Demographic and clinical characteristics of drug‐responsive and drug‐ resistant patients and healthy controls in GGEs
| Parameters | Drug‐ responsive (279) | Drug‐ resistant (204) | Total (483) | Healthy controls (284) |
|---|---|---|---|---|
| Male/Female | 174 (62.4%)/105 (37.6%) | 123 (60.3%)/81 (39.7%) | 297 (61.5%)/186 (38.5%) | 184 (64.8%)/100 (35.2%) |
| Age (years) | 19.3 ± 12.2 | 17.7 ± 11.9 | 18.3 ± 12.1 | 18.6 ± 12.2 |
| Age at onset(years) | 10.6 ± 8.9 | 9.6 ± 10.2 | 10.3 ± 10.1 | – |
| Seizure type (%) | ||||
| CAE | 120 (40.4) | 65 (31.9) | 185 (38.3) | |
| JAE | 55 (19.7) | 39 (19.1) | 94 (19.4) | |
| JME | 67 (22.6) | 57 (27.9) | 124 (25.7) | |
| EGTCS | 37 (13.3) | 43 (21.1) | 80 (16.6) | |
| AEDs used in patients (%) | ||||
| Carbamazepine | 173 (62) | 137 (67.2) | 310 (62.3) | |
| Valproic acid | 182 (65.2) | 168 (82.4) | 350 (72.5) | |
| Phenytoinum | 23 (8.2) | 18 (8.8) | 41 (8.5) | |
| Phenobarbital | 12 (4.3) | 8 (3.9) | 20 (4.1) | |
| lamotrigine | 39 (14.0) | 28 (13.7) | 67 (13.9) | |
| Levetiracetam | 29 (10.4) | 19 (9.3) | 48 (9.9) | |
| Topiramate | 44 (15.8) | 23 (11.3) | 67 (13.9) | |
| Oxcarbazepine | 57 (20.4) | 25 (12.3) | 82 (17.0) | |
GGE, genetic generalized epilepsies; CAE, childhood absence epilepsy; JAE, juvenile absence epilepsy; JME, juvenile myoclonic epilepsy; EGTCS, epilepsy with generalized tonic‐clonic seizures alone, AEDs, anti‐epileptic drugs.
Figure 1.
TagSNPs position in KCNT1 gene.

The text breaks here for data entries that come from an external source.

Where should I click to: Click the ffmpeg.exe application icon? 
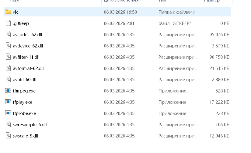tap(8, 90)
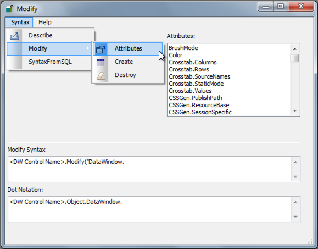Click the Attributes list scrollbar thumb
The image size is (318, 249).
(294, 58)
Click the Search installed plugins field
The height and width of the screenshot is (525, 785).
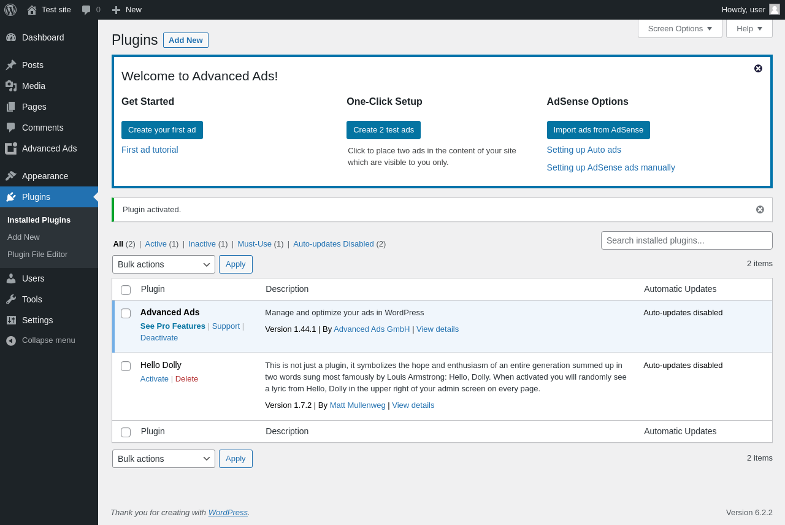coord(686,240)
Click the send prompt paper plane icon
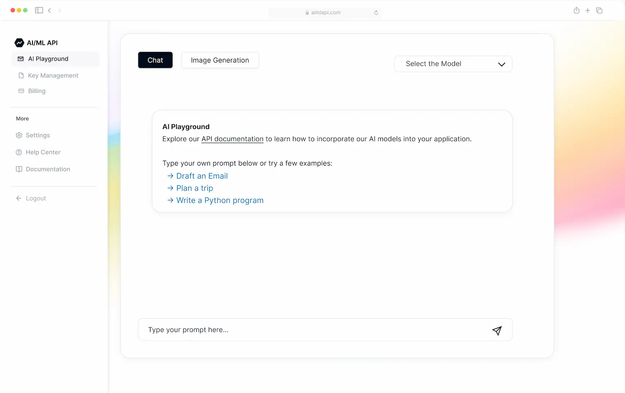This screenshot has width=625, height=393. point(497,330)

After using Haploview software, we got 17 tagSNPs of KCNT1. Int, intron.
Table 2.
Position of all tagSNPs and their relation to exon–intron boundaries of KCNT1
| Rs Number | SNP | Position | Location |
|---|---|---|---|
| rs546120 | C/T | 137734769 | Intron1 1503755 |
| rs496503 | A/G | 137736795 | Intron1 1505781 |
| rs487750 | A/G | 137743561 | Intron1 1512547 |
| rs1165016 | A/G | 137745745 | Intron1 1514731 |
| rs498974 | A/T | 137747372 | Intron2 1516358 |
| rs498618 | C/T | 137755787 | Intron2 1524773 |
| rs1537416 | C/T | 137757124 | Intron2 1526110 |
| rs7855716 | C/G | 137757322 | Intron2 1526308 |
| rs755722 | C/T | 137771475 | Intron2 1540461 |
| rs10735239 | C/T | 137784024 | Intron4 1553010 |
| rs11103167 | C/T | 137787985 | Intron7 1556971 |
| rs10118746 | A/G | 137793473 | Intron12 1562459 |
| rs11103182 | G/T | 137803617 | Intron19 1572603 |
| rs1318383 | C/T | 137807894 | Intron21 1576880 |
| rs10776845 | C/A | 137809797 | Intron22 1578783 |
| rs10776850 | T / A | 137817359 | Intron29 1586345 |
| rs10858173 | T / C | 137820722 | Intron31 1589708 |
SNP locations are based on a comprehensive study of all tagSNPs across the entire KCNT1 gene regions using HapMap data and the Haploview software. SNP, single‐nucleotide polymorphism; UTR, untranslated region.
Figure 2.
The linkage disequilibrium of 17 tagSNPs in KCNT1 in all patients. Linkage disequilibrium between pairs of polymorphisms is shown in diamonds (D′), with darker shading indicating greater D′.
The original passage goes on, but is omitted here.